実施事項
A - 次の記述 (i)〜(iii) が抜粋と一致するかを、それぞれ「はい」か「いいえ」で答えてください。判断の根拠となる抜粋中の語句もそのまま引用してください。
(i) スタンドアロン クラウド サービスのリソースが取得するプライベート IP アドレスは、同じクラウド サービス内の他の VM との通信にのみ使用できる。
(ii) VNet 内のクラウド サービスでは、プライベート IP アドレスは既定で静的に割り当てられる。
(iii) 複数の NIC を備える VM では、ホスト名はすべての NIC のプライベート IP アドレスにマップされる。
B - 抜粋中の次の一文を英語に訳してください:「クラシック デプロイ モデルで作成された仮想マシン (VM) は、PaaS ロール インスタンスと同様に、常にクラウド サービス内に配置されます。」

抜粋
+++++
Azure クラシック デプロイ モデルでは、プライベート IP アドレスを Azure の以下のリソースに割り当てることができます。

  • IaaS VM と PaaS ロール インスタンス
  • 内部ロード バランサー
  • Application gateway

IaaS VM と PaaS ロール インスタンス

クラシック デプロイ モデルで作成された仮想マシン (VM) は、PaaS ロール インスタンスと同様に、常にクラウド サービス内に配置されます。 したがって、プライベート IP アドレスの動作はこれらのリソースに似てます。

クラウド サービスは次の 2 つの方法でデプロイできることに注意してください。

  • スタンドアロン クラウド サービスとして。この場合、クラウド サービスは仮想ネットワーク内にはありません。
  • 仮想ネットワークの一部として。

割り当て方法

スタンドアロン クラウド サービスの場合、リソースは、Azure データ センターのプライベート IP アドレス範囲から動的に割り当てられたプライベート IP アドレスを取得します。 これは、同じクラウド サービス内の他の VM との通信にのみ使用できます。 この IP アドレスは、リソースが停止して開始されると変わる可能性があります。

仮想ネットワーク内にデプロイされたクラウド サービスの場合、リソースは、関連付けられているサブネットのアドレス範囲から割り当てられたプライベート IP アドレスを取得します (そのネットワーク構成で指定)。 このプライベート IP アドレスは、VNet 内のすべての VM 間の通信に使用できます。

また、VNet 内のクラウド サービスの場合、プライベート IP アドレスは既定で (DHCP を使用して) 動的に 割り当てられます。 これは、リソースが停止して開始されると変わる可能性があります。 IP アドレスが変わらないようにするには、割り当て方法を 静的に設定し、対応するアドレスの範囲内の有効な IP アドレスを指定する必要があります。

静的プライベート IP アドレスは、通常は次のものに使用されます。

  • ドメイン コントローラーまたは DNS サーバーとして機能する VM。
  • IP アドレスを使用するファイアウォール規則を必要とする VM。
  • IP アドレスを使用して他のアプリからアクセスされる、サービスを実行している VM。

内部 DNS ホスト名の解決

カスタムの DNS サーバーを明示的に構成しない限り、既定ではすべての Azure VM および PaaS ロール インスタンスが、 Azure で管理される DNS サーバー で構成されます。 これらの DNS サーバーは、同じ VNet またはクラウド サービス内に存在する VM およびロール インスタンスの内部名前解決を可能にします。

VM を作成すると、そのプライベート IP アドレスへのホスト名のマッピングが、Azure で管理される DNS サーバーに追加されます。 複数の NIC を備える VM の場合、ホスト名はプライマリ NIC のプライベート IP アドレスにマップされます。 ただし、このマッピング情報は、同じクラウド サービスまたは VNet 内のリソースに限定されます。

スタンドアロン クラウド サービスの場合は、同じクラウド サービス内のみのすべての VM/ロール インスタンスのホスト名を解決できます。 VNet 内のクラウド サービスの場合は、VNet 内のすべての VM/ロール インスタンスのホスト名を解決できます。
+++++
表示情報

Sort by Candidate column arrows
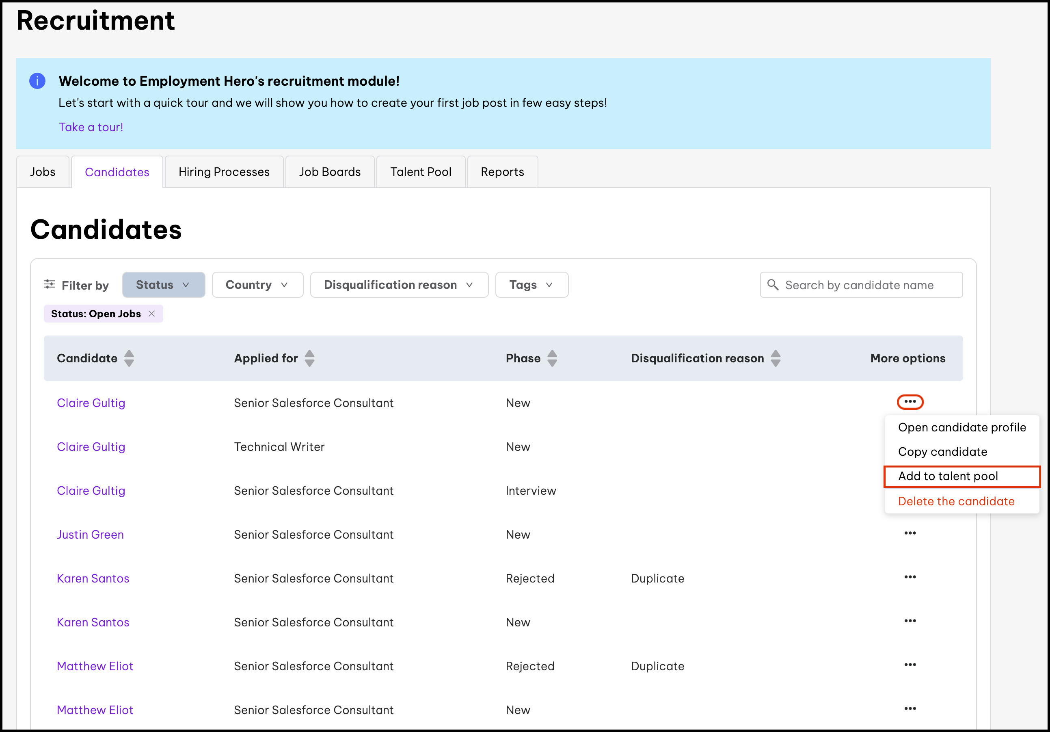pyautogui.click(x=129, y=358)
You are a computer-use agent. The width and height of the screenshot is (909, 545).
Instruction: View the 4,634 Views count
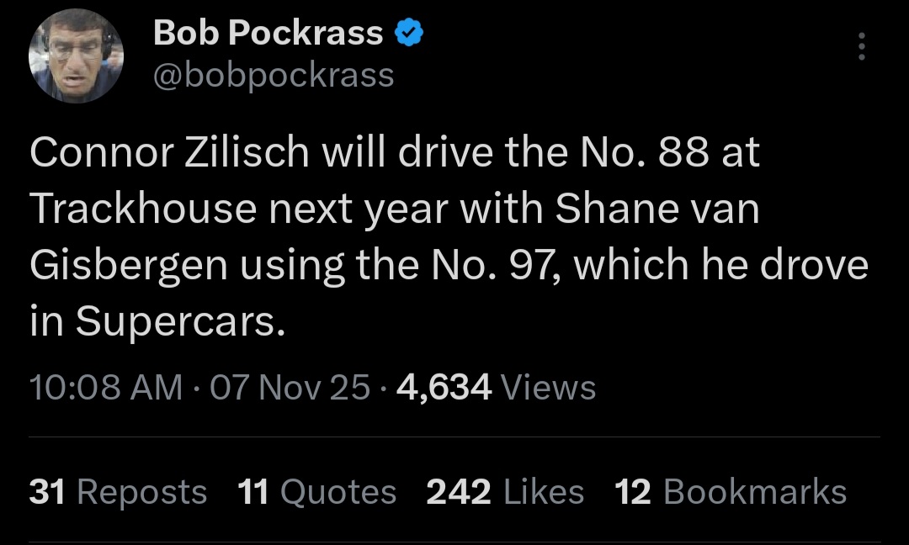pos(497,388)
+++++
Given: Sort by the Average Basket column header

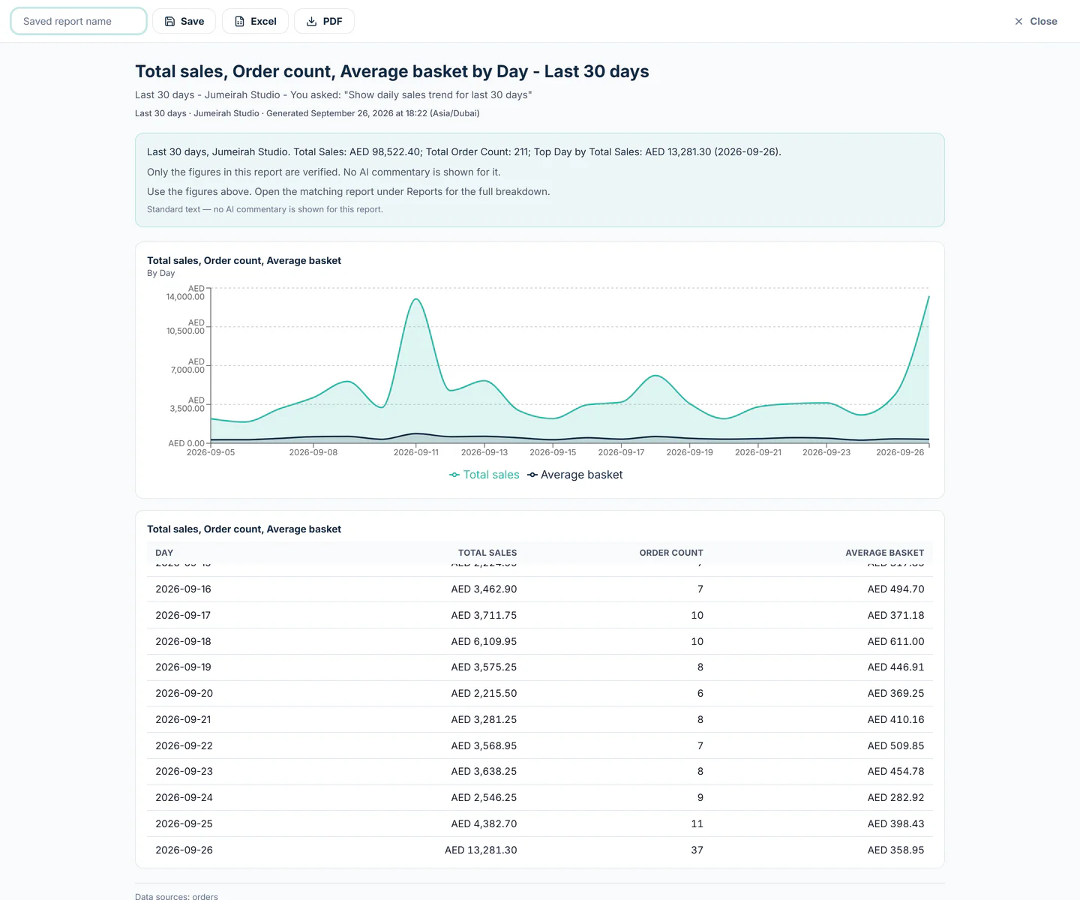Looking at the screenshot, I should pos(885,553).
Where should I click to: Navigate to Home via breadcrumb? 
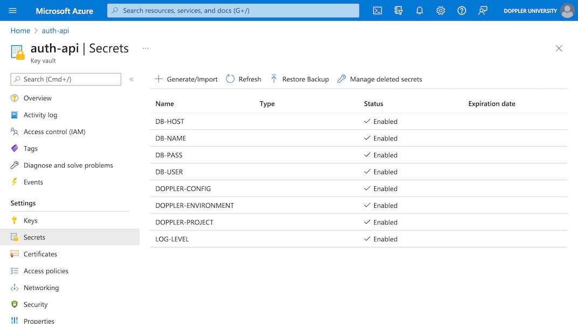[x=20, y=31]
+++++
解答
A -
(i) はい:「これは、同じクラウド サービス内の他の VM との通信にのみ使用できます。」
(ii) いいえ:「プライベート IP アドレスは既定で (DHCP を使用して) 動的に 割り当てられます。」
(iii) いいえ:「ホスト名はプライマリ NIC のプライベート IP アドレスにマップされます。」

B - Virtual machines (VMs) created in the classic deployment model, like PaaS role instances, are always placed within a cloud service.